- Baiya Township Location within Sichuan
- Coordinates: 31°58′53″N 105°36′08″E﻿ / ﻿31.9815°N 105.6023°E
- Country: China
- Province: Sichuan
- Prefecture-level city: Guangyuan
- County: Jiange County
- Merged into Muma [zh]: May 12, 2020

Area
- • Total: 35.77 km^{2} (13.81 sq mi)

Population (2018)
- • Total: 6,660
- • Density: 186/km^{2} (482/sq mi)

= Baiya Township, Jiange County =

Baiya Township (柏垭乡 (柏埡鄉, Bǎiyā Xiāng)) was a former township in Jiange County, Guangyuan, Sichuan, China. The township spanned an area of 35.77 km2, and had a hukou population of 6,660 in 2018.

== History ==
On May 12, 2020, the Sichuan provincial government announced that Baiya Township would be abolished, and merged into the town of Muma.

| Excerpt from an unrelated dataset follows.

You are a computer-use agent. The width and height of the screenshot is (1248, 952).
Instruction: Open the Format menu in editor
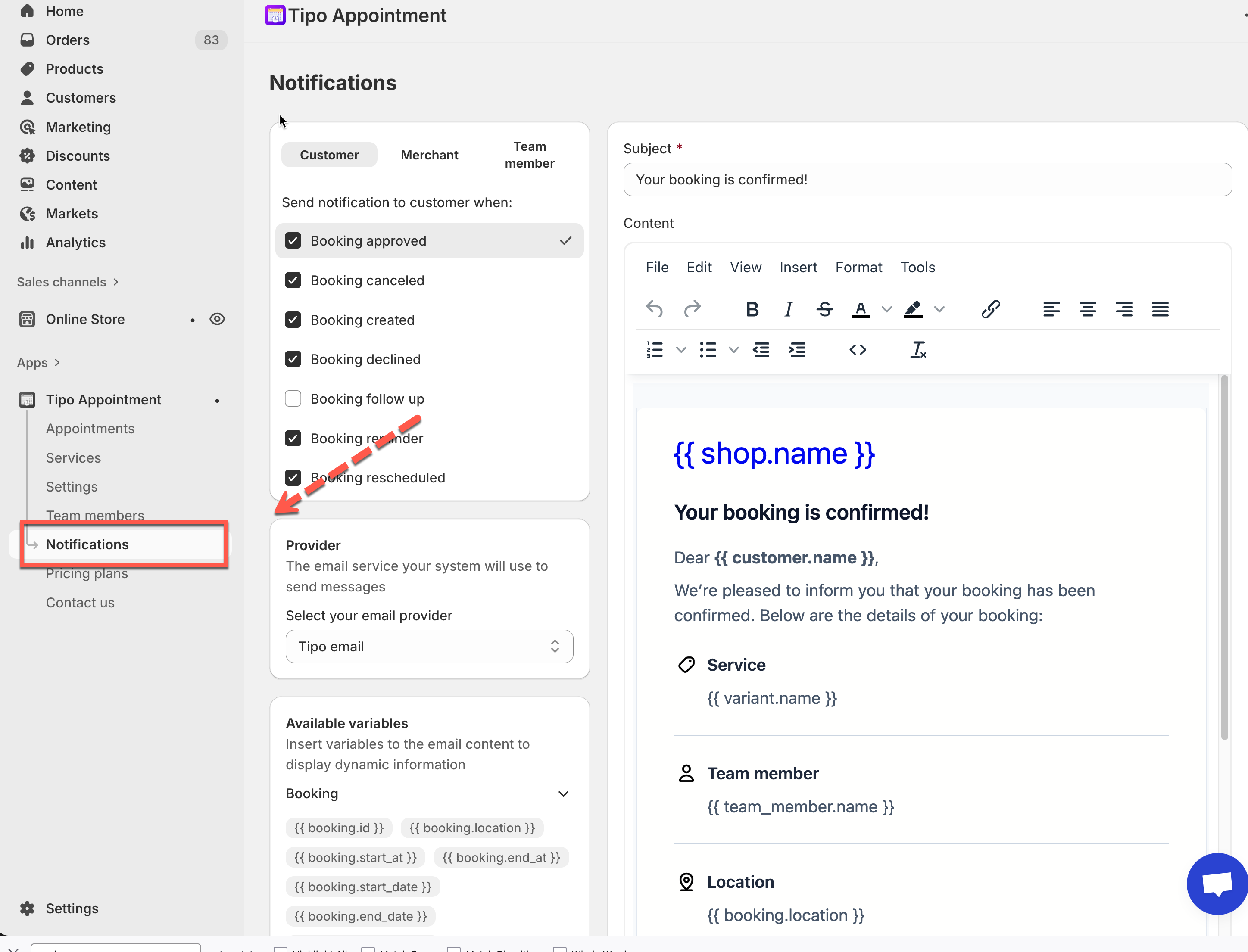(x=858, y=268)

== Administrative divisions ==
In 2019, Baiya Township administered the following eight administrative villages:

- Yunding Village (云顶村)
- Liuqing Village (柳青村)
- Xinmiao Village (新庙村)
- Jingquan Village (井泉村)
- Hongliang Village (红梁村)
- Gongtong Village (共同村)
- Qingping Village (青坪村)
- Chengshan Village (程山村)

== Demographics ==
As of 2018, Baiya Township had a population of 6,660, significantly higher than the 4,341 recorded in the 2010 Chinese Census. The latter figure represents a sizeable decline from the population of 6,967 recorded in the 2000 Chinese Census. This decline is likely due to, in part, the effects of the 2008 Sichuan Earthquake, which seriously affected Jiange County, as well as rural flight common throughout China.